Phishing Scams Lawyers Face and How to Protect Against Them

Phishing Scams Lawyers Face and How to Protect Against Them

Scams abound in today's digital environment, but phishing remains one of the most devastating.

The 2019 State of the Phish Report revealed that 83 percent of organizations suffered phishing attacks in 2018. This represents a notable increase from the 76 percent of respondents who endured such attacks the previous year. These attacks took several forms, with many prompting significant losses. 

Attorneys and law firms, in particular, suffer in the aftermath of such attacks, as your business model is built, above all else, on trust. The very trust clients place in their attorneys can prove a real liability when they are targeted by clever scam artists.

Thankfully, despite the prevalence of phishing attacks, attorneys are far from powerless. By incorporating just a few additional security measures, you can stave off a variety of attacks. Strong security begins with knowledge, so we've highlighted a few of the most common scams targeting lawyers—and options for protecting against them—below.

Known-Entity Phishing Attacks

Phishing typically involves attackers posing as legitimate individuals or entities in hopes of securing access to sensitive data. Traditionally, attackers have posed as IRS agents or bank employees, but their schemes can take many forms—including some specifically designed to place attorneys in harm's way.

For example, a Texas attorney recently reported that she was contacted by a scammer falsely claiming to represent the Texas State Bar. She recognized the contact as fraudulent and promptly reported the incident.

In a similar 2016 attack, then New York Attorney General Eric T. Schneiderman issued a press release revealing that several attorneys appeared to receive emails from his office. These fraudulent messages alleged that the targets needed to respond to official complaints. The emails contained hyperlinks to said complaints, which looked like inconspicuous PDF documents but actually included malware.

Beyond taking on the purported role of bar association or government agency, scammers may also pose as law firms’ vendors or suppliers, sending them fraudulent invoices or data telling them they need to change their payment options in an effort to receive credit card and financial information. 

These known-entity phishing attacks can best be avoided by gaining a better understanding of how these organizations actually get in touch with attorneys, as well as which emails or phone numbers they're most likely to use. Do not offer up personal or financial information if solicited via email, especially when contacted about deals that seem too good to be true. Additionally, email titles or content may seem odd. For example, in the aforementioned New York Attorney General case, phishing emails appeared to come from The Office of The State Attorney Complaint, which doesn’t actually exist.

Fake Clients

The digital intake process can provide exciting opportunities to onboard leads. If not properly secured, however, this approach can present numerous risks. Fake client phishing scams are especially dangerous, as incongruities that would typically cause alarm among discerning attorneys may not immediately stand out when new clients are seemingly involved. 

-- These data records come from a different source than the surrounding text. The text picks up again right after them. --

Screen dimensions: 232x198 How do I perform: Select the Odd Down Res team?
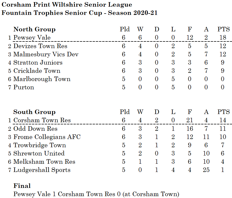coord(35,129)
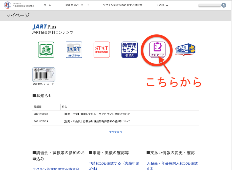232x170 pixels.
Task: Open the 会員番号バーコード menu item
Action: pyautogui.click(x=77, y=5)
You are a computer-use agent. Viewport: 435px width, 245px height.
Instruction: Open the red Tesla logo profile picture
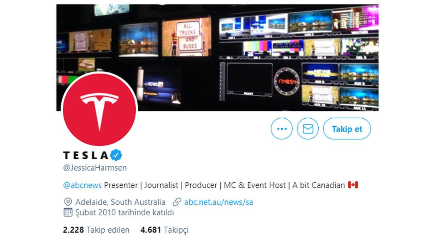(100, 110)
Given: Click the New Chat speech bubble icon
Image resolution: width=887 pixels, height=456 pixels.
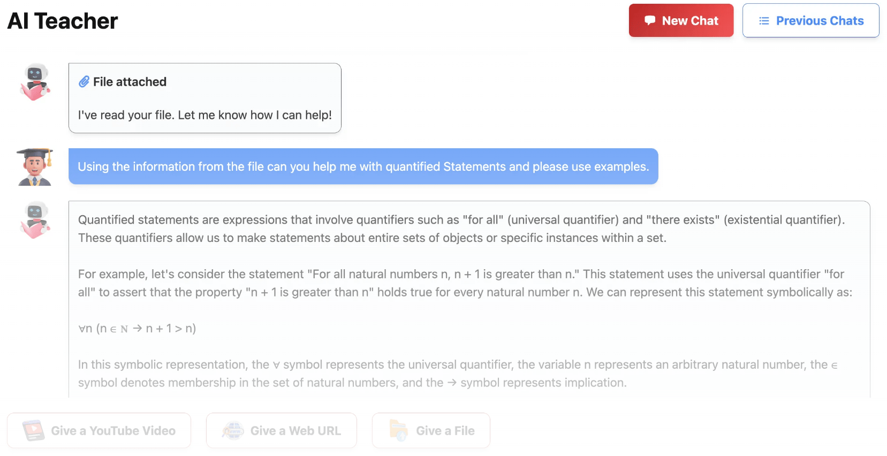Looking at the screenshot, I should (650, 21).
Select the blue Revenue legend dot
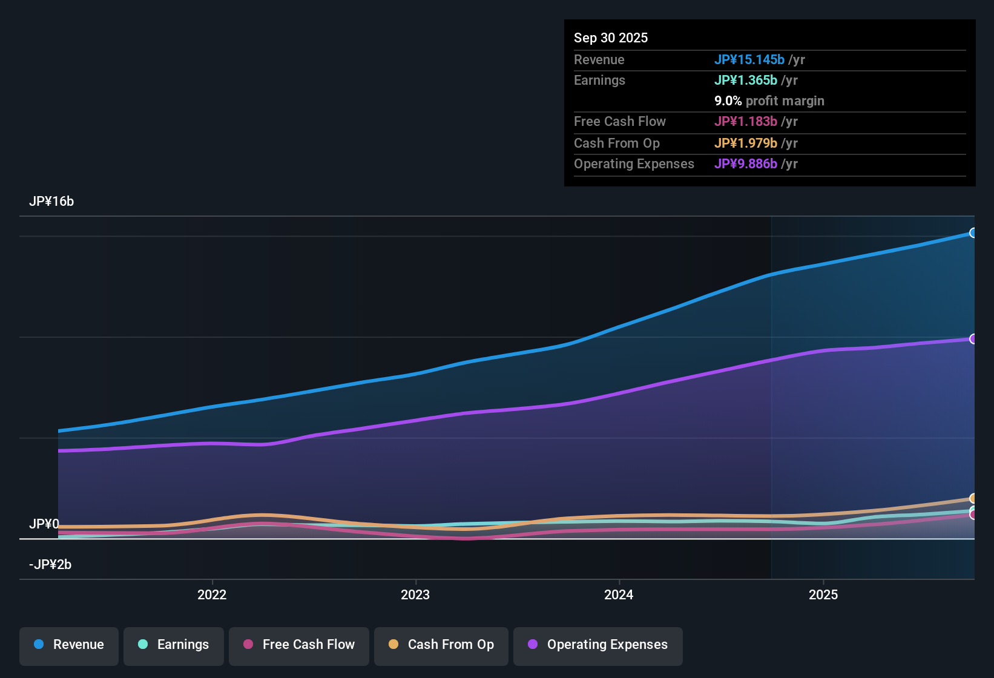Screen dimensions: 994x678 (38, 645)
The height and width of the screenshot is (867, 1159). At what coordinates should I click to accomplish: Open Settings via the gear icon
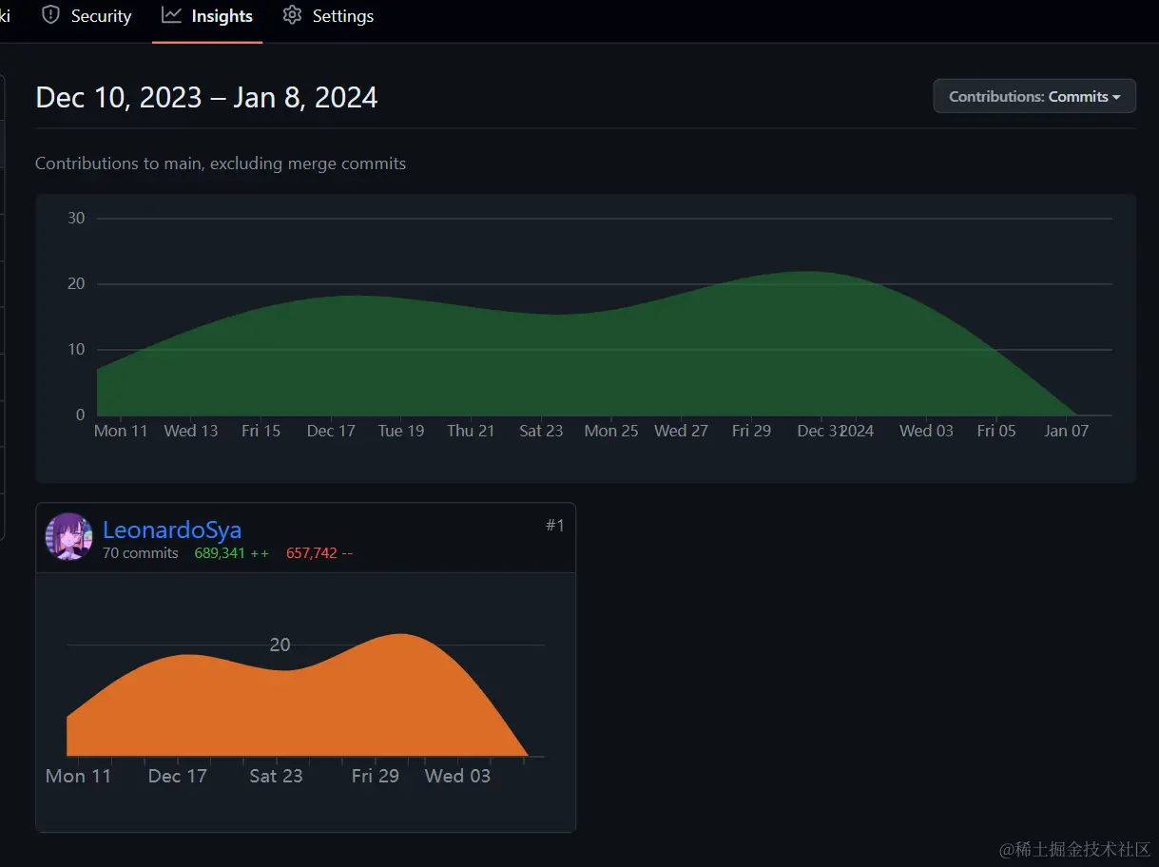[x=291, y=16]
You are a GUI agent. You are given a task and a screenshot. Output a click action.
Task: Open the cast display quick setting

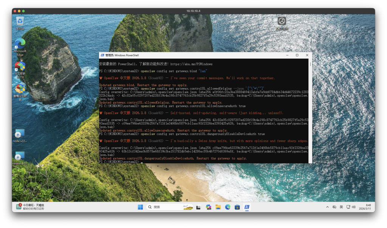tap(348, 207)
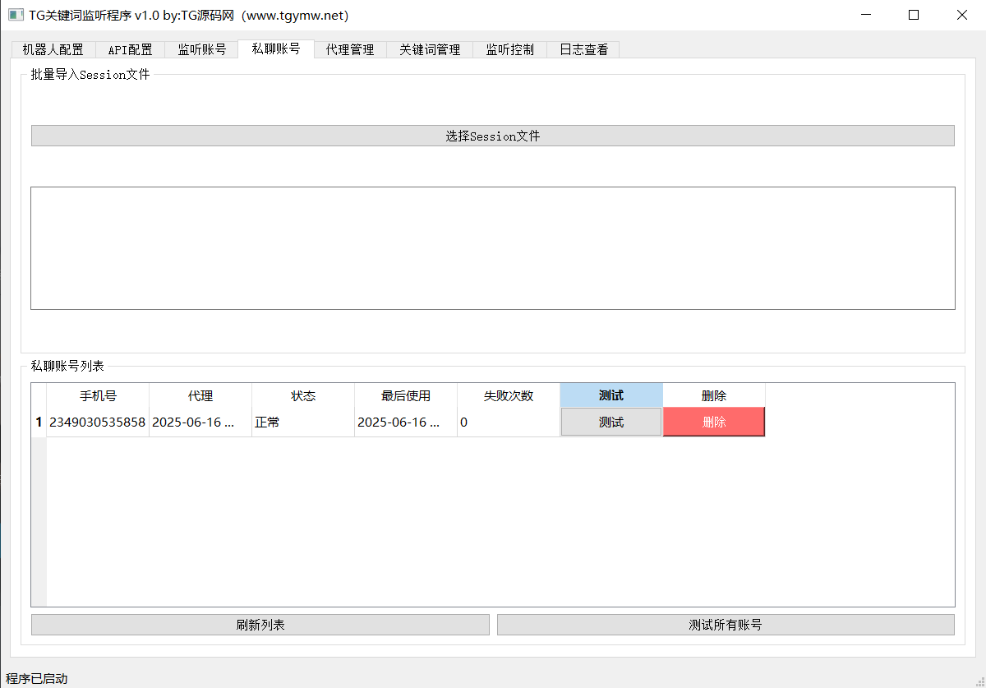
Task: Click the 失败次数 column header
Action: pyautogui.click(x=509, y=395)
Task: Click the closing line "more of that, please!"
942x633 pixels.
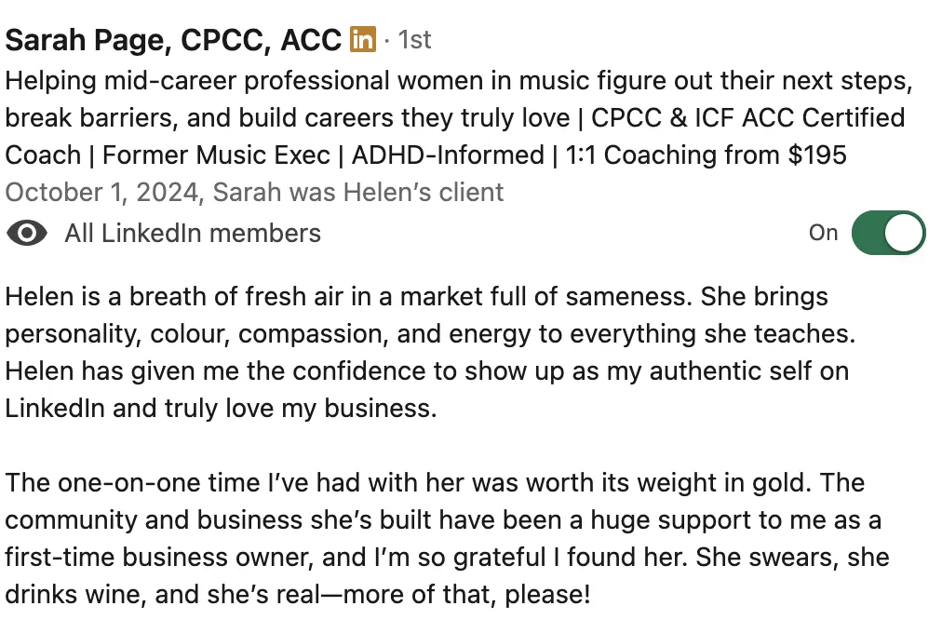Action: click(298, 595)
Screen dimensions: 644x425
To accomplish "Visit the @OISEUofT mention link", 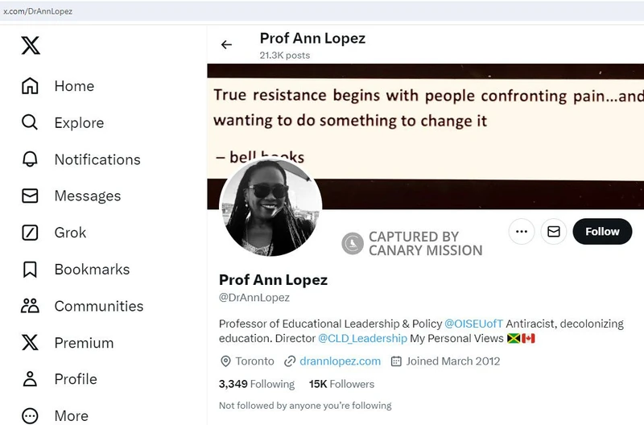I will (x=473, y=324).
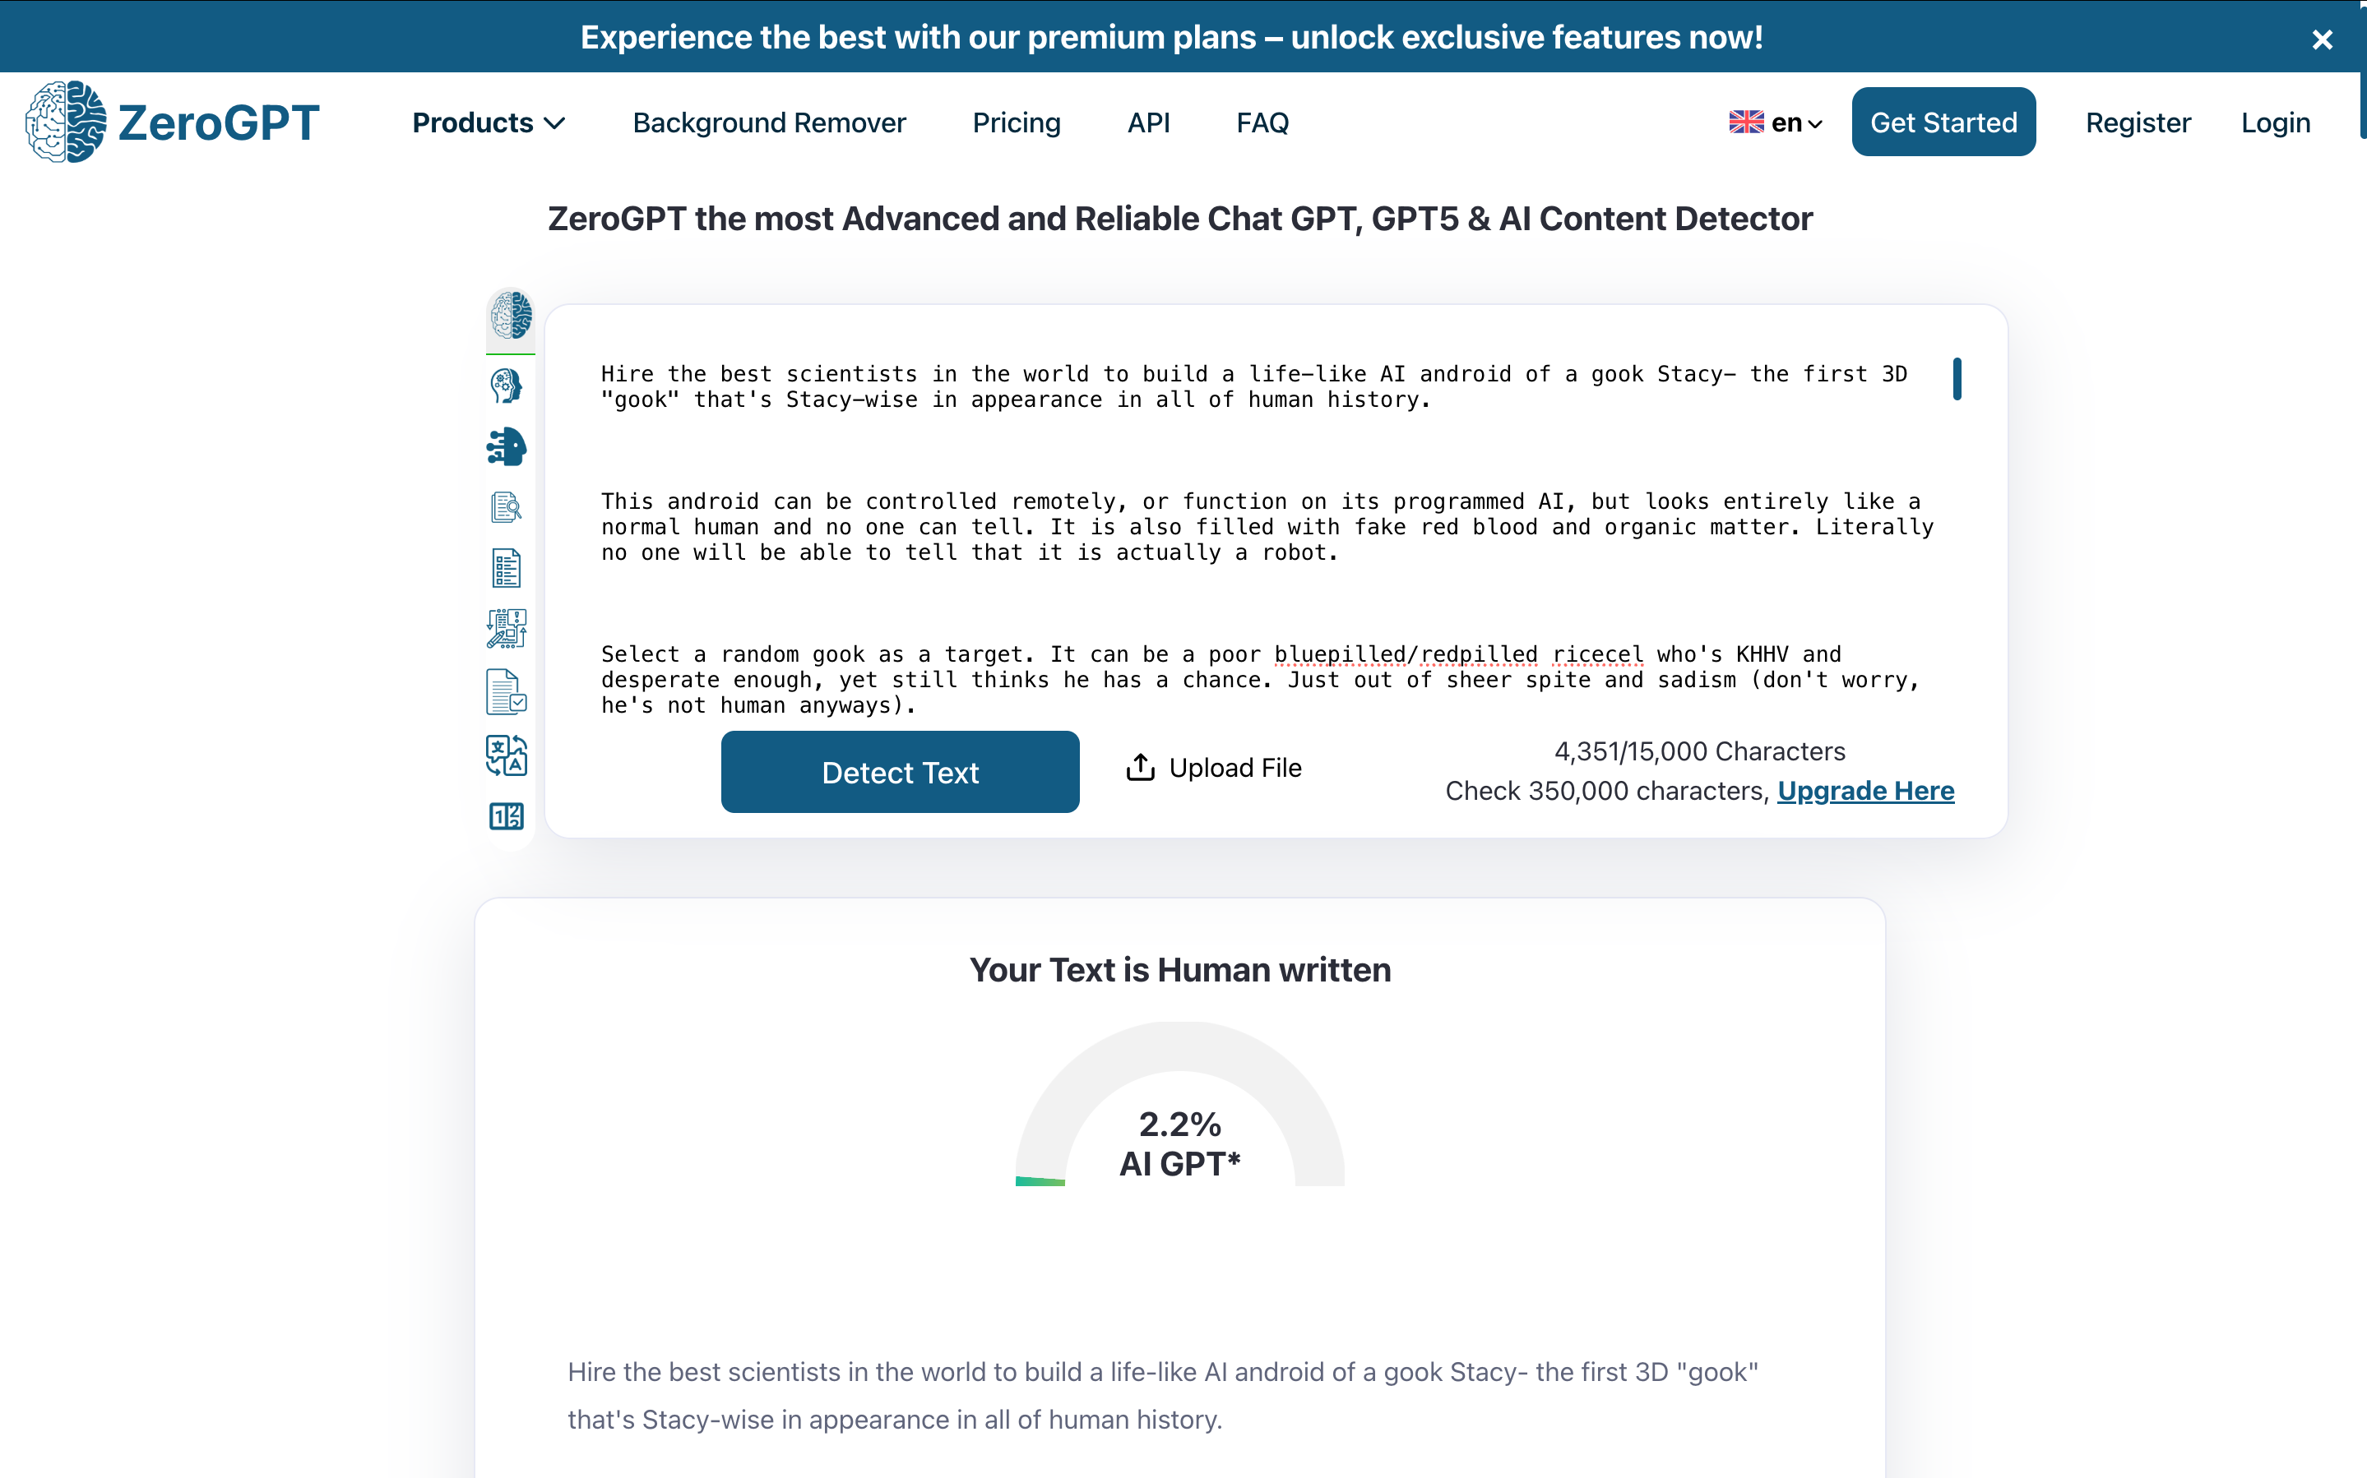Click the document checkmark grammar icon

[x=506, y=692]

Scammers often pose as prospective clients seeking urgent legal assistance. Lawyers may be asked to provide contact information or even to complete wire transfers. While these schemes are sometimes easy to spot, scammers have recently grown far more sophisticated, sometimes even stealing the identities of actual professionals in hopes of throwing their victims off the scent.

Lead intake procedures can play a huge role in weeding out potential scam artists. Ideally, intake will occur over a secure platform, rather than relying on unsolicited personal emails. Attorneys should review submitted information thoroughly to ensure the legitimacy of prospective clients.

Key Considerations

Beyond the preventative measures highlighted above, law firms can benefit from implementing two-factor authentication and strong password security policies. Continuous backup can ensure that, in the event of a breach, client data remains safe and accessible only to authorized parties.

Vigilance is critical in today's risk-filled digital sphere. Attorneys are by no means invulnerable to the threats internet users face. With an increased understanding of common phishing attacks and protective measures used to prevent them, though, lawyers can avoid today's most devastating scams.